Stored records
== Segment start ==

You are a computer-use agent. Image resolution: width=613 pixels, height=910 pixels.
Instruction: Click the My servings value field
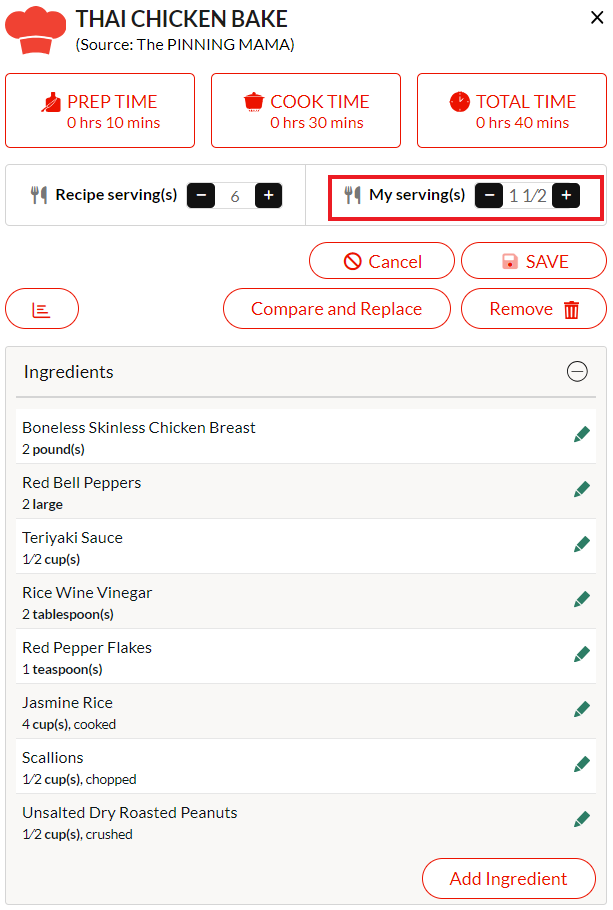528,196
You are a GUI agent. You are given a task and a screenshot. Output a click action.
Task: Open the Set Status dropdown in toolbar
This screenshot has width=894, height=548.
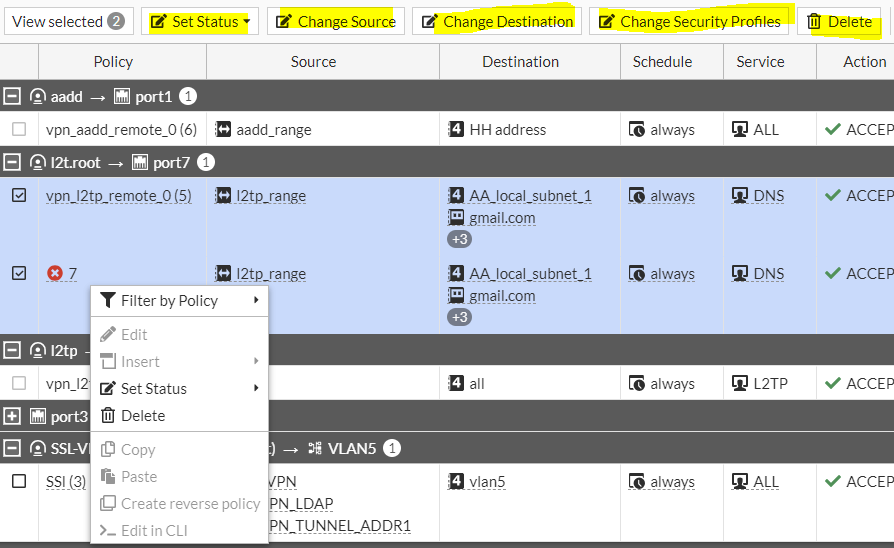pyautogui.click(x=200, y=21)
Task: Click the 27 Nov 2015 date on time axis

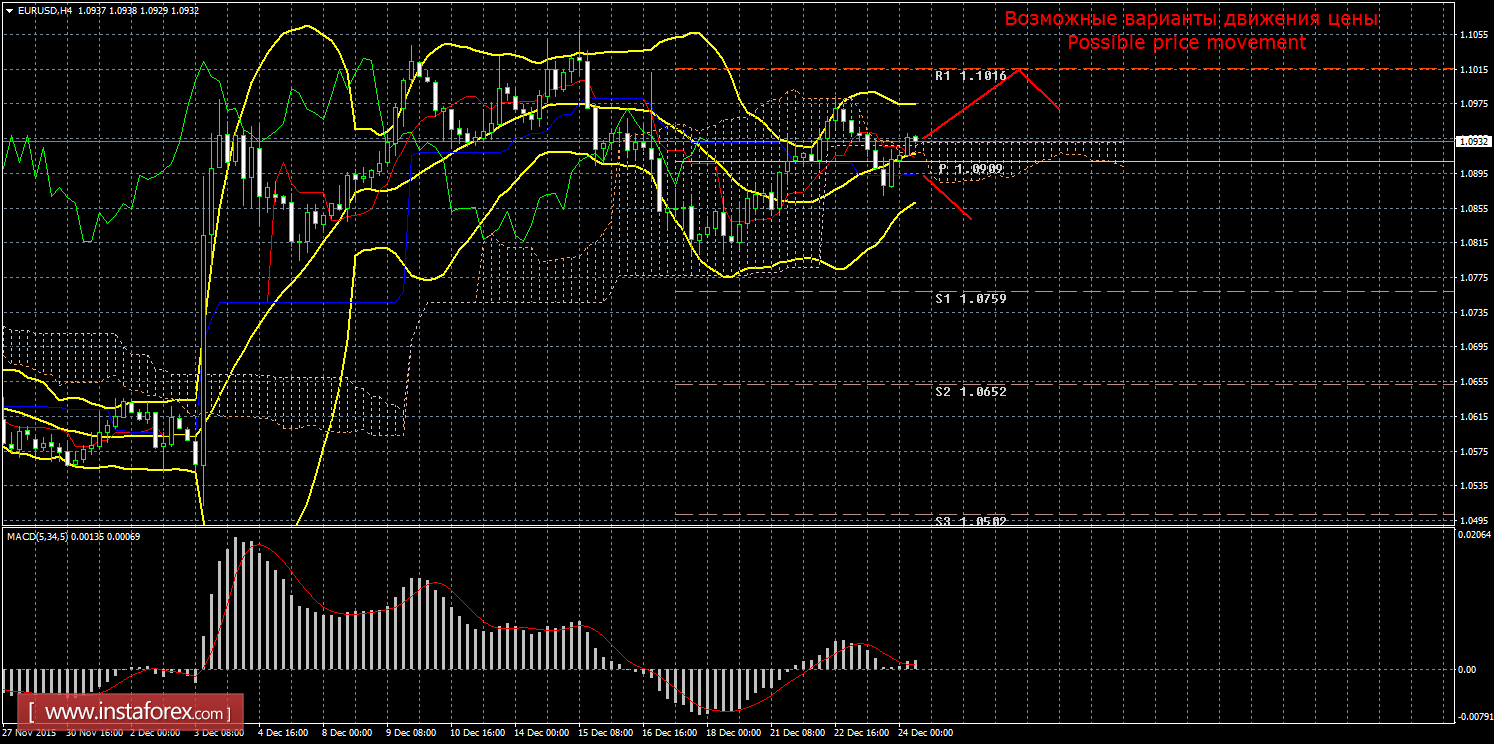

== Segment end ==

▶ About this exercise:
Among the records, find every line holding the word "agent" and copy it.

▶ Task output:
You are a computer-use agent. Image resolution: width=613 pixels, height=910 pixels.
You are a GUI agent. You are given a task and a screenshot. Output a click action.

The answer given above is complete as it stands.